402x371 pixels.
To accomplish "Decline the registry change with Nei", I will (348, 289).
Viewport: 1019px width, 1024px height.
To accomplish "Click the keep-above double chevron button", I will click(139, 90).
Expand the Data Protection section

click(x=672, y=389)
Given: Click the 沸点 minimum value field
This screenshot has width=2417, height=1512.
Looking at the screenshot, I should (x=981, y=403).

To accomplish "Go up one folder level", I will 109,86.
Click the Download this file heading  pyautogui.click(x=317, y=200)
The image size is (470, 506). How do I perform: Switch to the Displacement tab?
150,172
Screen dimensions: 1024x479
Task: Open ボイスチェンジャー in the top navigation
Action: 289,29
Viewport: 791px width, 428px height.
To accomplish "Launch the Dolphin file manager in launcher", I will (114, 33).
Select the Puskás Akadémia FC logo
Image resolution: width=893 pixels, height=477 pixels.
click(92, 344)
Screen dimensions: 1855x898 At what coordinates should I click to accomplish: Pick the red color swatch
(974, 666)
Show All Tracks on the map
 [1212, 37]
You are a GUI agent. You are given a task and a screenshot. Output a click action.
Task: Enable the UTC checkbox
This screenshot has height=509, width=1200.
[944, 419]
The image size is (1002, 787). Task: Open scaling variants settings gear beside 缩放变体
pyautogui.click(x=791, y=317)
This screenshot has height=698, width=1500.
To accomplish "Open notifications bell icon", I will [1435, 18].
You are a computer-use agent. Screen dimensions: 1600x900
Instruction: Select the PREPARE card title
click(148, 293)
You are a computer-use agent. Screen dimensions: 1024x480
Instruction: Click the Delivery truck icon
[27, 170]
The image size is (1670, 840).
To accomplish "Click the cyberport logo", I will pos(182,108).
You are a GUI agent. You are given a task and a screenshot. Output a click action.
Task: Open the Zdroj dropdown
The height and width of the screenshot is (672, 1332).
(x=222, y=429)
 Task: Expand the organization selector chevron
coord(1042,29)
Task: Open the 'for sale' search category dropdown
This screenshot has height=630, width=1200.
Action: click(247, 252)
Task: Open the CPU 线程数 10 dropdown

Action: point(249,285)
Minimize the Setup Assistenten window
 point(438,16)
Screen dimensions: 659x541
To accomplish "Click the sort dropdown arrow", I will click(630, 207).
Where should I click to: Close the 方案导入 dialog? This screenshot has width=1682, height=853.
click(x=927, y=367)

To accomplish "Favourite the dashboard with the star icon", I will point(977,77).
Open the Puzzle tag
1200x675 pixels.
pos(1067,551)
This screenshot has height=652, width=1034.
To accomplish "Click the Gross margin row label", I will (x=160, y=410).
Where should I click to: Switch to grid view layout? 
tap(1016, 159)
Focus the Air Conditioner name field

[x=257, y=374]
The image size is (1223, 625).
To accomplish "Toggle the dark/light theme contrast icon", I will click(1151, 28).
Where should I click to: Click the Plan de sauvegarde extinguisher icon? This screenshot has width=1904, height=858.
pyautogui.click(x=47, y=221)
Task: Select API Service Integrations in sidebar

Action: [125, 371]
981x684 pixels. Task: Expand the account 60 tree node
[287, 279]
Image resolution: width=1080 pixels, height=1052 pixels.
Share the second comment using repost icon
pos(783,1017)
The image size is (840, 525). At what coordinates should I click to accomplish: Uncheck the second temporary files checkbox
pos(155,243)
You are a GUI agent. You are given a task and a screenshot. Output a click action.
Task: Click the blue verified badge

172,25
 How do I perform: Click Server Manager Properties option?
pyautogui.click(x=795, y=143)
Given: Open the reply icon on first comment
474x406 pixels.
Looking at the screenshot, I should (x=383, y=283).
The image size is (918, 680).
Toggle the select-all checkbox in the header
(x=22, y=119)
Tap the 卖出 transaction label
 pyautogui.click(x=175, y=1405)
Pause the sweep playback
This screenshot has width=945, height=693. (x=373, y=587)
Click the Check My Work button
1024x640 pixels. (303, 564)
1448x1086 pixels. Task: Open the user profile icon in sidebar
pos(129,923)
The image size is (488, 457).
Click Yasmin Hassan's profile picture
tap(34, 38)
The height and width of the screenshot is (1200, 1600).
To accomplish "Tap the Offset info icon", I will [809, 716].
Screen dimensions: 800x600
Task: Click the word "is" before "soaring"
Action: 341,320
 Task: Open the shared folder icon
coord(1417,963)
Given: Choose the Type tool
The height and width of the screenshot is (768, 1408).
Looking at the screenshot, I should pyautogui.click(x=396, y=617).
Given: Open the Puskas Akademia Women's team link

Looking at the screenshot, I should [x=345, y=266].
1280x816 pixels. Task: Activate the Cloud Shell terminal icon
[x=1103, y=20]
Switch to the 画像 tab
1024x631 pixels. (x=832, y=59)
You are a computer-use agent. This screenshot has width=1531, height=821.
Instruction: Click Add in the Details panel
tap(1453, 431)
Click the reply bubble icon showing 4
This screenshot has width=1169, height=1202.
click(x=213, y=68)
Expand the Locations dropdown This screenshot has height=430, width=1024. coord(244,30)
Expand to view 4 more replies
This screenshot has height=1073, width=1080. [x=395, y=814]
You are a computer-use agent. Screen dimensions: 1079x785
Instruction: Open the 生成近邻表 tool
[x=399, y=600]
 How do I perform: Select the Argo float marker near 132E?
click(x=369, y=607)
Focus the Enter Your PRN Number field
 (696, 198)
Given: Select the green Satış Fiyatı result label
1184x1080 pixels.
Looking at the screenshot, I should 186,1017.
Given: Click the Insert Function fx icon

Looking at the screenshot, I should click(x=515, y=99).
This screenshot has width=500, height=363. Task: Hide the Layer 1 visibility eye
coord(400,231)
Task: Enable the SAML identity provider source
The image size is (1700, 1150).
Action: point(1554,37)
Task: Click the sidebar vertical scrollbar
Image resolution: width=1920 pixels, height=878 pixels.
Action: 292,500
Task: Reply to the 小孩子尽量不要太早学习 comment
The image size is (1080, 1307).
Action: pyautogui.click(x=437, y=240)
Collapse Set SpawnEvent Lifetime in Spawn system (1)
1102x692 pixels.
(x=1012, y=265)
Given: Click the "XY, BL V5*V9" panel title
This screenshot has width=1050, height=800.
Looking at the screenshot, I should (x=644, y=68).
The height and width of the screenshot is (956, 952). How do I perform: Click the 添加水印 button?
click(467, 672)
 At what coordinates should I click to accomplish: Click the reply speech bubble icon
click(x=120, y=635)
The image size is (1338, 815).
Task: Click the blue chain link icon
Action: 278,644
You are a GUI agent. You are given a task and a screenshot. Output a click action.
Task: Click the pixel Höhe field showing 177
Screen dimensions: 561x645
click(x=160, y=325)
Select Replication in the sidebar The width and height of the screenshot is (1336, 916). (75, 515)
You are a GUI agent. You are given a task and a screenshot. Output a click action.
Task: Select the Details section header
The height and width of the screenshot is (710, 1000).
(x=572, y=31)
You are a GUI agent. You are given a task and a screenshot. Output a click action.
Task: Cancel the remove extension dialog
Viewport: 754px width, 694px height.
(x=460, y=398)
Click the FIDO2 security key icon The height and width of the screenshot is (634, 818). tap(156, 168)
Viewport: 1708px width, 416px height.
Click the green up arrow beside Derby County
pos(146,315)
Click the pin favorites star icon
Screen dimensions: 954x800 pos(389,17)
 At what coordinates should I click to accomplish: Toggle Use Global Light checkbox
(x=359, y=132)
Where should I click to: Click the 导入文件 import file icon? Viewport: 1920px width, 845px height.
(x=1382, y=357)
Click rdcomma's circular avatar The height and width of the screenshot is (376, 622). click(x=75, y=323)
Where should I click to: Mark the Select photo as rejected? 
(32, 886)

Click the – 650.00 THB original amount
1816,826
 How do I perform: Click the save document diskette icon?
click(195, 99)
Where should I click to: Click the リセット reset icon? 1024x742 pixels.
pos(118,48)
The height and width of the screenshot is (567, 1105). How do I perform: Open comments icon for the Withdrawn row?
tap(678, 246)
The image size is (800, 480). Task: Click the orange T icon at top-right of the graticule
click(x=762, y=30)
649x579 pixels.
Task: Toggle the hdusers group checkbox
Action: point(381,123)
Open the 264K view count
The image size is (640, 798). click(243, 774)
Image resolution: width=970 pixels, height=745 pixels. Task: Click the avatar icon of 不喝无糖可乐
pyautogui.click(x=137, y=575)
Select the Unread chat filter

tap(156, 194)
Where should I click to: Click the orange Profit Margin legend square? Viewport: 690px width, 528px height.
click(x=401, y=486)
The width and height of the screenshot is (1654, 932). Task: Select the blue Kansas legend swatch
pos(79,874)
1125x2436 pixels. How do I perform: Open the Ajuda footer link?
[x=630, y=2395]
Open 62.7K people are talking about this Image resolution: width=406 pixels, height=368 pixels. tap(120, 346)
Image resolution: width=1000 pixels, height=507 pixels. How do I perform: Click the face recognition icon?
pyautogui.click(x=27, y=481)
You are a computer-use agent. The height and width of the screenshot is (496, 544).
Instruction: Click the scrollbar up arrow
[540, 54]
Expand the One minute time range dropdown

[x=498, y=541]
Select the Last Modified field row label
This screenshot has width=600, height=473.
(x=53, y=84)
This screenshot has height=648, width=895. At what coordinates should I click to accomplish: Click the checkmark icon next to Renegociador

* [GOAL OF THE EXERCISE]:
Would you please copy every line in the data that contains the word "logo"?

* [COMPLETED TASK]:
Select the Puskás Akadémia FC logo
To accomplish "Click the cyberport logo", I will pos(182,108).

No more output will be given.